[MATERIAL FOR THIS EXERCISE — start]

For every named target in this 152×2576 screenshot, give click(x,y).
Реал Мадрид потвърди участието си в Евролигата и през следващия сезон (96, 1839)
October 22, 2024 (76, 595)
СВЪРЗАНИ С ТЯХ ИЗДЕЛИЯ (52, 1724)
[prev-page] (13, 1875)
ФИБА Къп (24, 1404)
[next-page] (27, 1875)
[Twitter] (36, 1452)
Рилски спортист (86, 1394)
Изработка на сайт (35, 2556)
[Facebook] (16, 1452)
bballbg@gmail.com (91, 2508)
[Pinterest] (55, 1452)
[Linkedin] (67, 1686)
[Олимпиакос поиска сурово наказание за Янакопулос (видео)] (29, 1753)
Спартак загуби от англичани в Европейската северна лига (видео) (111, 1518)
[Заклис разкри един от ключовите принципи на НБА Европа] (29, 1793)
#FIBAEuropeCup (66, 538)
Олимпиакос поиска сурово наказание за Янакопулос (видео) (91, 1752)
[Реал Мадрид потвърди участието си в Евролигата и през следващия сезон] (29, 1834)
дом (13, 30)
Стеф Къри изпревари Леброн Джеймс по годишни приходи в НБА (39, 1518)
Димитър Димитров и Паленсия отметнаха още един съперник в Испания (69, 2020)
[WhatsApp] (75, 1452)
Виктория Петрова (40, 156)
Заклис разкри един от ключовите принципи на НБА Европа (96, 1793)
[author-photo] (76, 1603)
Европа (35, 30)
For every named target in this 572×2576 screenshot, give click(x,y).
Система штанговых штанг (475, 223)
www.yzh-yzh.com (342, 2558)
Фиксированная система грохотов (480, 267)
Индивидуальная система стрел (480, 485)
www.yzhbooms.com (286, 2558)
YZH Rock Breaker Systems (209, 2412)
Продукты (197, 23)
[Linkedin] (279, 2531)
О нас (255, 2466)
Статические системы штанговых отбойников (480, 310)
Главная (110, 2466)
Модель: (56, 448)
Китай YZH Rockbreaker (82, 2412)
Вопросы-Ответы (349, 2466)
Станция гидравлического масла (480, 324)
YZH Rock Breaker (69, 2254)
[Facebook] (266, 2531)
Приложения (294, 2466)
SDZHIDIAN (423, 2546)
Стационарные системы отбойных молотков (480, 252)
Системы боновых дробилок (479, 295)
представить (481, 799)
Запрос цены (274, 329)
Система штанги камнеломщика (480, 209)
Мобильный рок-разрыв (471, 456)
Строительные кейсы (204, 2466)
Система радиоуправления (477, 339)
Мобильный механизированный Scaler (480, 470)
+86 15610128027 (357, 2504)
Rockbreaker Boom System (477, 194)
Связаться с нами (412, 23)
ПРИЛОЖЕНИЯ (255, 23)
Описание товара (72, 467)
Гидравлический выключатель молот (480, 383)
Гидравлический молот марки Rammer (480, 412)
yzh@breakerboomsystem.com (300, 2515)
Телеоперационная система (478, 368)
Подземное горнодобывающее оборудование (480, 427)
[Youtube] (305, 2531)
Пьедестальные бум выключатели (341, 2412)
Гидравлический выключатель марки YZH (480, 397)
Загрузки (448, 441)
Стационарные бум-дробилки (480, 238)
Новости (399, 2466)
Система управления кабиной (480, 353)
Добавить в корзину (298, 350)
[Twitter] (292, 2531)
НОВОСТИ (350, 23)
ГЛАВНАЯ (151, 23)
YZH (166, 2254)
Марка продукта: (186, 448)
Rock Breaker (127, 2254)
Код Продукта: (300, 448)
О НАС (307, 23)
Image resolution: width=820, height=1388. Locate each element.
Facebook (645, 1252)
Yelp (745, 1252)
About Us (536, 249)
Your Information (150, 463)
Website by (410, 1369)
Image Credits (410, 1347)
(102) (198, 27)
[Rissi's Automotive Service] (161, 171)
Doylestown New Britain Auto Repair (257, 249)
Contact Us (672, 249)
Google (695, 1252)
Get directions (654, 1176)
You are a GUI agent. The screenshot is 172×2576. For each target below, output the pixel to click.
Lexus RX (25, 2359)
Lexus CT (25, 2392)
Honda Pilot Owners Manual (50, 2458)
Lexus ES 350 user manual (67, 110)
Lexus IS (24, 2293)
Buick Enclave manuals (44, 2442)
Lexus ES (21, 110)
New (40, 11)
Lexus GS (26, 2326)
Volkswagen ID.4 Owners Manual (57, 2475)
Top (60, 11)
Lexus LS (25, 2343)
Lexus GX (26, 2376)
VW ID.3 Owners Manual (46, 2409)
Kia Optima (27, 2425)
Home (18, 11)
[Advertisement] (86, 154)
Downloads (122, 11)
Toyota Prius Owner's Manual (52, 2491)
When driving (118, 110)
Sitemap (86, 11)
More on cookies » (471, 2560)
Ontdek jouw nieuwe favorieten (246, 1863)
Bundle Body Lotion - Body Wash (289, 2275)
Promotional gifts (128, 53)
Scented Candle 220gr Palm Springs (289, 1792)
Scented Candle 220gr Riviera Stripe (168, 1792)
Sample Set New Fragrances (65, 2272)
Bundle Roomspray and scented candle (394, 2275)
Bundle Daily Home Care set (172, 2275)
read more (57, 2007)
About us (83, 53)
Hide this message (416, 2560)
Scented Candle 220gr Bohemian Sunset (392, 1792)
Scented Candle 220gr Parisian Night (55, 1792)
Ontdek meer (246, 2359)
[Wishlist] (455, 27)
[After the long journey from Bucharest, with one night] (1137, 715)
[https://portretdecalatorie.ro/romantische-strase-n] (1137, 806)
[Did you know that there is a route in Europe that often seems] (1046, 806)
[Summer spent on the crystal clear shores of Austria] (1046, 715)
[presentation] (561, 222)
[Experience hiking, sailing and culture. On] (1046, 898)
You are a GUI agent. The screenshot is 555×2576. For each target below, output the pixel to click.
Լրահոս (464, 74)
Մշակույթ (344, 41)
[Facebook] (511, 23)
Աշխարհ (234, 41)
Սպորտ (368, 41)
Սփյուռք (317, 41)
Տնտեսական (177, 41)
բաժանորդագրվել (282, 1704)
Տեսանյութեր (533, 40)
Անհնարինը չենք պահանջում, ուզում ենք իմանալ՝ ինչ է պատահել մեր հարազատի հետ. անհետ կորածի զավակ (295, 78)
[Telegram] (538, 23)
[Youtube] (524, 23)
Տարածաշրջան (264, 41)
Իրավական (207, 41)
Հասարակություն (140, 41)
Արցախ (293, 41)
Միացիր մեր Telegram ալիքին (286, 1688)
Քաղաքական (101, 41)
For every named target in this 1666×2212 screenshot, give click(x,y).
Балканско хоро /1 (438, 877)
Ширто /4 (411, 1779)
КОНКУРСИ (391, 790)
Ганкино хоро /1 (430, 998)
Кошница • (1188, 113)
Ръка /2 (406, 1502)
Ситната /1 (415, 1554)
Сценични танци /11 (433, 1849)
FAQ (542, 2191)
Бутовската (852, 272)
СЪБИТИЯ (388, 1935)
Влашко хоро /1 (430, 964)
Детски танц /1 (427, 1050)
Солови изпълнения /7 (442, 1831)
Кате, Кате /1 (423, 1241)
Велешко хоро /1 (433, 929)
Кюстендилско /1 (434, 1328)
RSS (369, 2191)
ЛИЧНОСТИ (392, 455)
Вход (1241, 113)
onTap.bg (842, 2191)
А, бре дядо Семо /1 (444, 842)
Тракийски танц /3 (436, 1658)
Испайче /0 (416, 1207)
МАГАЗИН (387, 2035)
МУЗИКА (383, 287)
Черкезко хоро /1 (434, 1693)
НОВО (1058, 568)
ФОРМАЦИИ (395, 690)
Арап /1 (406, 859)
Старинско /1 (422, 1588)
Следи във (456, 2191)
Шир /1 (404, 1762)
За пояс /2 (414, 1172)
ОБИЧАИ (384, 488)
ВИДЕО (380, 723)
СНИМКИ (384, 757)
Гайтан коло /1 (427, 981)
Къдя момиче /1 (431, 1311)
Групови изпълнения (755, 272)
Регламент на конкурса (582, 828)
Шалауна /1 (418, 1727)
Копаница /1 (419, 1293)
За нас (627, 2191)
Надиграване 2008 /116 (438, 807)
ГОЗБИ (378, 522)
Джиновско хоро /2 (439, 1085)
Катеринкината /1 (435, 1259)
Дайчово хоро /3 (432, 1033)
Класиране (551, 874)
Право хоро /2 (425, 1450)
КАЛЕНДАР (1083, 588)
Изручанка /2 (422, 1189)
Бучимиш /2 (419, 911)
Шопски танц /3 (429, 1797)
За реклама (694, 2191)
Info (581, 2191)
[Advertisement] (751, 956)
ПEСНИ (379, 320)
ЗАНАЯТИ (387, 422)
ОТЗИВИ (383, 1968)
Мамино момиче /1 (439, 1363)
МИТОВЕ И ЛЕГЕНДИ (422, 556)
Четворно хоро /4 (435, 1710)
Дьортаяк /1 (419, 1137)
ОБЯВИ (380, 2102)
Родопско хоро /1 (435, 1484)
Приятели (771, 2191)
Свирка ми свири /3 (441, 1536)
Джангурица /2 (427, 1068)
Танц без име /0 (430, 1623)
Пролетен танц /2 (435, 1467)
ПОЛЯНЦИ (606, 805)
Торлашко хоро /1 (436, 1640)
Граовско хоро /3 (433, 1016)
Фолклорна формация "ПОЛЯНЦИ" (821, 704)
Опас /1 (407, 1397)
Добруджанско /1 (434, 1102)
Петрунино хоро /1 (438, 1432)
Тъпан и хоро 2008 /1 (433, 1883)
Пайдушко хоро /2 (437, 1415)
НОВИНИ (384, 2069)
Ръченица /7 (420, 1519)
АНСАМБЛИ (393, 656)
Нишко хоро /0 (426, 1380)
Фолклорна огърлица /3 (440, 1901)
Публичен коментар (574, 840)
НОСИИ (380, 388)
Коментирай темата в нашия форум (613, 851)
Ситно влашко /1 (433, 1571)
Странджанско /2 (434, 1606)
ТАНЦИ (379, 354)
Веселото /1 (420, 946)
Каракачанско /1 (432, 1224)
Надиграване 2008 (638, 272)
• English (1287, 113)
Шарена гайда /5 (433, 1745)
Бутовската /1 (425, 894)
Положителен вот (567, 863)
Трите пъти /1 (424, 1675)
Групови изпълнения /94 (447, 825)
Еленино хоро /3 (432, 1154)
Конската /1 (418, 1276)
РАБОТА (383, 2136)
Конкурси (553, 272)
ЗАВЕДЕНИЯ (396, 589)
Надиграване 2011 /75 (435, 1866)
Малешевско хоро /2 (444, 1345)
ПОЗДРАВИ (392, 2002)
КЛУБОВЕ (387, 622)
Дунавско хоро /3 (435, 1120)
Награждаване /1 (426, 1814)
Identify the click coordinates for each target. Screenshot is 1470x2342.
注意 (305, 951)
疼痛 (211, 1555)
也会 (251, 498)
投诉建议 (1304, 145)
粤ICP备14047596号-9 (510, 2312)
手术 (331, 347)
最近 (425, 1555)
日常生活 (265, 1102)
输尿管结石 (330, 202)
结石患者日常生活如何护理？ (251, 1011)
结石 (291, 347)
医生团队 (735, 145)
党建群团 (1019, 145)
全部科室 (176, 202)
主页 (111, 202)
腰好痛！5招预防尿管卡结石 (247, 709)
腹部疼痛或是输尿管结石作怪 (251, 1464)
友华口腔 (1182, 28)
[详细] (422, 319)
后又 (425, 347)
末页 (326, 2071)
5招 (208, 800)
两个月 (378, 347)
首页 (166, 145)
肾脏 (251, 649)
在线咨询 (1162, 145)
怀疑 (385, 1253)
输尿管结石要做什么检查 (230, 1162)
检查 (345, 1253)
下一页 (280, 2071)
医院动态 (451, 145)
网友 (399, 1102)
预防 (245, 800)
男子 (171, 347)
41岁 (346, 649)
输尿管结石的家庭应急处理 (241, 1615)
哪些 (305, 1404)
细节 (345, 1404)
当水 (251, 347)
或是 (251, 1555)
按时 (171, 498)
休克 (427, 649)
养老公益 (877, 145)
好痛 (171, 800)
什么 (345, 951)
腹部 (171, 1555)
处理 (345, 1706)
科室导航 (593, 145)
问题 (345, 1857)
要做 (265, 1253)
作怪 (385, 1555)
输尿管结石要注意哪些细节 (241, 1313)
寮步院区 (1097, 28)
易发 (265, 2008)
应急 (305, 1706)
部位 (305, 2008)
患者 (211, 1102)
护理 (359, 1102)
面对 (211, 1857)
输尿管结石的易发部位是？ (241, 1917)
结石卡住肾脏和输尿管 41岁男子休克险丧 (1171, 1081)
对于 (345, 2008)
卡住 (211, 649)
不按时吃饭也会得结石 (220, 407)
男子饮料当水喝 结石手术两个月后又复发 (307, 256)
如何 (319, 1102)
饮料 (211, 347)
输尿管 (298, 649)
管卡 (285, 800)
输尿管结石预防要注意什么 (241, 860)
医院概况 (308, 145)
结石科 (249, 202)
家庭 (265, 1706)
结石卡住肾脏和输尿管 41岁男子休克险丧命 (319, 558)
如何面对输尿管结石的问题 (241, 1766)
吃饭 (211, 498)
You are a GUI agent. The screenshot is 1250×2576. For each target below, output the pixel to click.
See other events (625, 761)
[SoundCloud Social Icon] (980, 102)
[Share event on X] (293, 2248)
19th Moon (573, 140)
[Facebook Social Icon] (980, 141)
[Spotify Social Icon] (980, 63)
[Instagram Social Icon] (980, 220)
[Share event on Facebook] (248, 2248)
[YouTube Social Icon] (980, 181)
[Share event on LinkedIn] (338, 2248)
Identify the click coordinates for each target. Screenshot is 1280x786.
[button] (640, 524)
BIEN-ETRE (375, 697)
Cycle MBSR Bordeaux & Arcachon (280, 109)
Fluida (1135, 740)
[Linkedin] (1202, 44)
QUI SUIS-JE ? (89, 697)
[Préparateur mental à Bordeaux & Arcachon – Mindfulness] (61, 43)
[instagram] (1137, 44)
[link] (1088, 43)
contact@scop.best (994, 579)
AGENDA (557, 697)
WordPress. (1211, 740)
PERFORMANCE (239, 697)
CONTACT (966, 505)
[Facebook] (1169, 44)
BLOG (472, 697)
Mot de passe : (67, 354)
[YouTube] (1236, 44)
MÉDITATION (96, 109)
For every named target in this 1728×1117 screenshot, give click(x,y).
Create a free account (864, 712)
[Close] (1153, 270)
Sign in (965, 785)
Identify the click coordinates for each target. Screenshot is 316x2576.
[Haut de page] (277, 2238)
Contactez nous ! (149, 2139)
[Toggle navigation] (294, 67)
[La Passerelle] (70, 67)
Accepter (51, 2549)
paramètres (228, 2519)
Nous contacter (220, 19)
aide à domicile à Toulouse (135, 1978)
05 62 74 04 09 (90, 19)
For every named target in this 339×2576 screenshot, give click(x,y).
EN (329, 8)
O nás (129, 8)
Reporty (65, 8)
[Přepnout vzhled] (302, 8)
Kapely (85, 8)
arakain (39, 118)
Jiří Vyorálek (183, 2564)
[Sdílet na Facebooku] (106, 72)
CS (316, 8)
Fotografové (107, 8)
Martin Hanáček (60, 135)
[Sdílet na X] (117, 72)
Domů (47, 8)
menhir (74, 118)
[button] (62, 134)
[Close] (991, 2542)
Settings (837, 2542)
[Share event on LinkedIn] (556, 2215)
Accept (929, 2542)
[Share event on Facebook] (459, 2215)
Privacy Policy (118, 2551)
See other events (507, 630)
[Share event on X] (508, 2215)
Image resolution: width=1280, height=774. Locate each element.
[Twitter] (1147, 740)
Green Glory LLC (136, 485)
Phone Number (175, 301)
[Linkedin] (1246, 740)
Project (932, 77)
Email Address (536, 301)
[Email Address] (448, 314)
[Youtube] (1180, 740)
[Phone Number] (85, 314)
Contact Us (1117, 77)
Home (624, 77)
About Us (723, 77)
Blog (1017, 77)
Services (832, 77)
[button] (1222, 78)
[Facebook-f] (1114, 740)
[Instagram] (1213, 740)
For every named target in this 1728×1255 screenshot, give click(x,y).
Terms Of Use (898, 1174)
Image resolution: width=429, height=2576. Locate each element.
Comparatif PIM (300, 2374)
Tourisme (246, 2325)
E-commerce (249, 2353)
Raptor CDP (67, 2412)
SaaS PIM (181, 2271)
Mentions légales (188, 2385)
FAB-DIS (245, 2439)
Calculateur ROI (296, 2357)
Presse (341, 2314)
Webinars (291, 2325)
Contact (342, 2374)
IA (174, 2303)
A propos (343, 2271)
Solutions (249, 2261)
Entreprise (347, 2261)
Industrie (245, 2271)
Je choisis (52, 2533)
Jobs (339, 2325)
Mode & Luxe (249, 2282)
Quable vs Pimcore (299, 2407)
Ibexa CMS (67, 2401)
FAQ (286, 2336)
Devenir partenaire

[MATERIAL FOR THIS EXERCISE — finish]

**EXERCISE DESCRIPTION**
There is a run of lines above from the one with "5招 (208, 800)" to the one with "患者 (211, 1102)"; print exactly that run, both ends included, and nothing else.

**OUTPUT OF THE EXERCISE**
5招 (208, 800)
两个月 (378, 347)
首页 (166, 145)
肾脏 (251, 649)
在线咨询 (1162, 145)
怀疑 (385, 1253)
输尿管结石要做什么检查 (230, 1162)
检查 (345, 1253)
下一页 (280, 2071)
医院动态 (451, 145)
网友 (399, 1102)
预防 (245, 800)
男子 (171, 347)
41岁 (346, 649)
输尿管结石的家庭应急处理 (241, 1615)
哪些 (305, 1404)
细节 (345, 1404)
当水 (251, 347)
或是 (251, 1555)
按时 (171, 498)
休克 (427, 649)
养老公益 (877, 145)
好痛 (171, 800)
什么 (345, 951)
腹部 (171, 1555)
处理 (345, 1706)
科室导航 (593, 145)
问题 (345, 1857)
要做 (265, 1253)
作怪 (385, 1555)
输尿管结石要注意哪些细节 (241, 1313)
寮步院区 (1097, 28)
易发 (265, 2008)
应急 (305, 1706)
部位 (305, 2008)
患者 (211, 1102)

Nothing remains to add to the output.